Histologic findings associated with cervical spondylotic myelopathy are greatest at the site of maximal compression. Changes in the gray matter range from consistent motor-neuron loss and ischemic changes in surviving neurons to necrosis and cavitation. Frequently, involvement of white matter is minimal, although it varies in degree. White matter changes, when they occur, are generally seen in the ventral inner portion of the dorsal column or in the lateral columns bordering the gray matter, with the anterior columns being only slightly damaged. Nongliotic necrosis is frequently described.
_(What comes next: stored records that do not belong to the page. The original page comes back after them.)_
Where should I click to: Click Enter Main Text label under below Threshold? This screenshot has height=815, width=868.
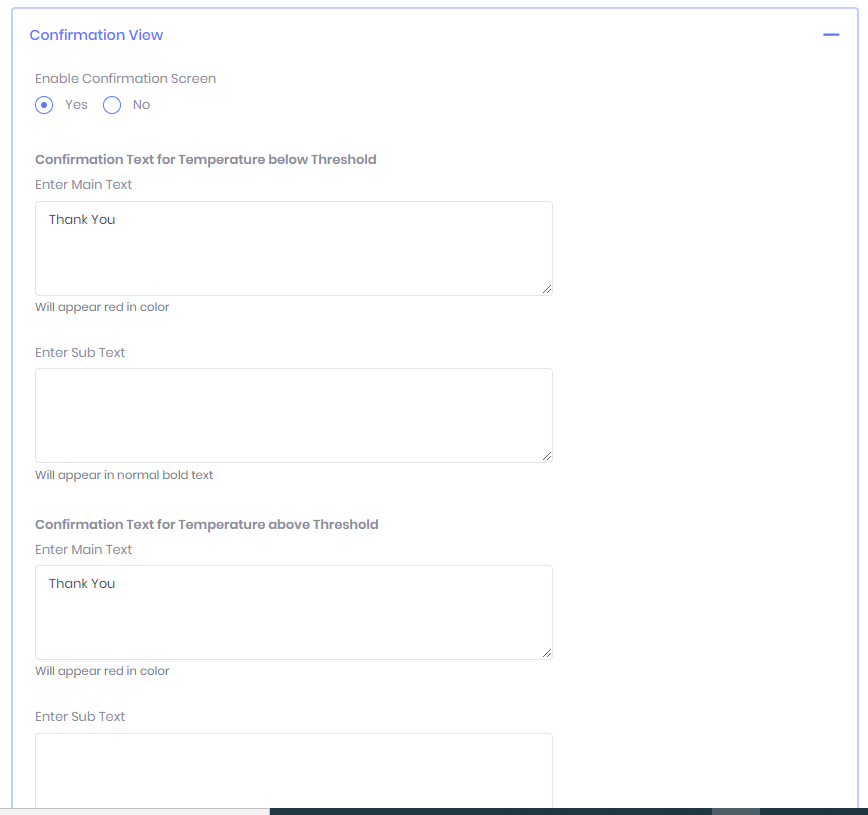pos(83,185)
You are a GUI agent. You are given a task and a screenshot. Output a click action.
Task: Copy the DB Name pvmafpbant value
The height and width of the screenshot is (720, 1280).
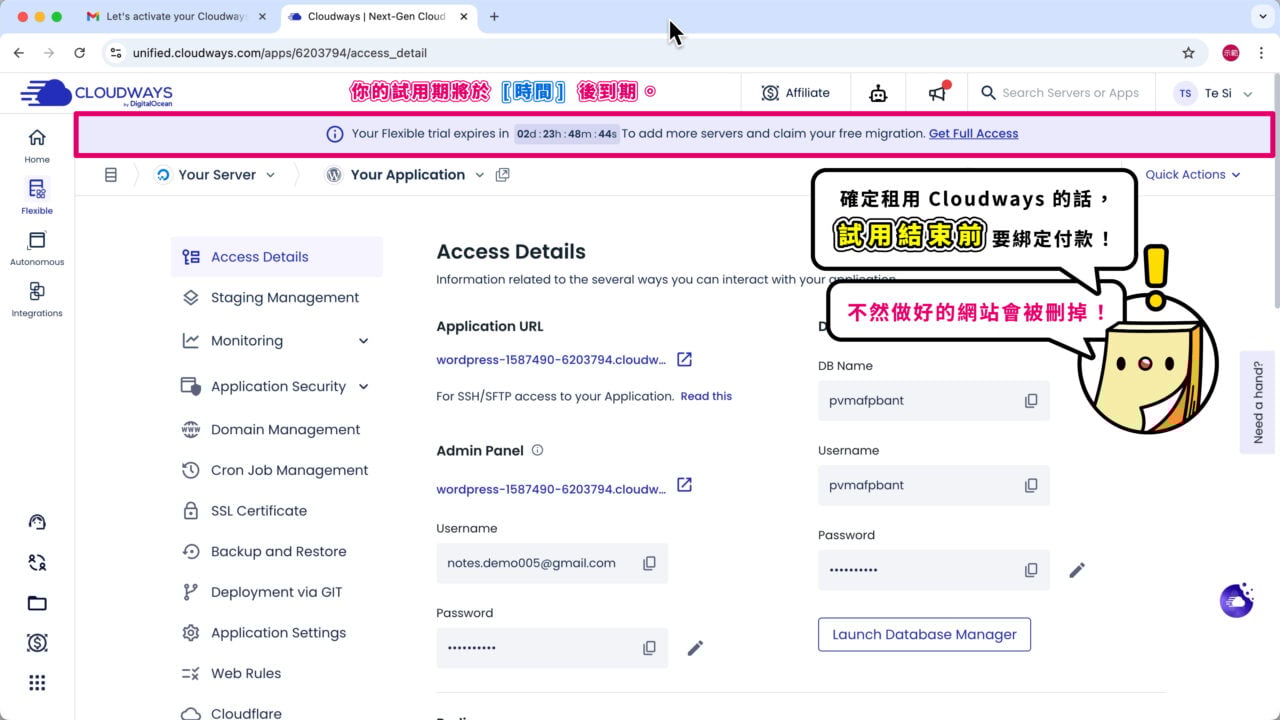pos(1031,400)
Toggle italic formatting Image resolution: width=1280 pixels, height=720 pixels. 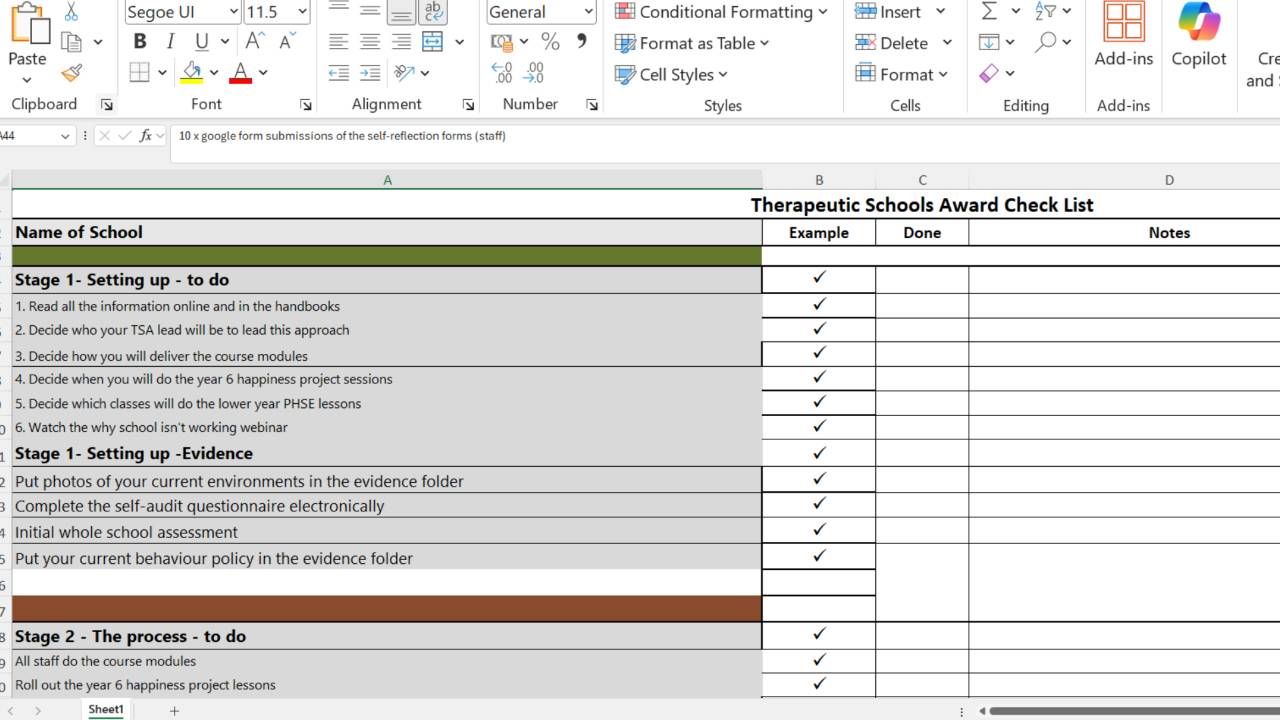(170, 42)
Wallerian degeneration of posterior columns cephalad to the site of compression and of corticospinal tracts caudal to site of compression is frequent. Widespread proliferation of small, thickened, and hyalinized intermedullary blood vessels is frequently reported.
Many of these findings are similar to a pathological model of vascular occlusion. Extensive infarction of gray and white matter is associated with anteroposterior compression ratios of less than 20%.11,7 Based on a cadaveric study, the critical degree of anteroposterior compression necessary to induce histopathologic changes in the spinal cord has been suggested to be 30%.30
A brief discussion of the natural history of symptomatic cervical spondylosis is necessary before discussing therapeutic intervention.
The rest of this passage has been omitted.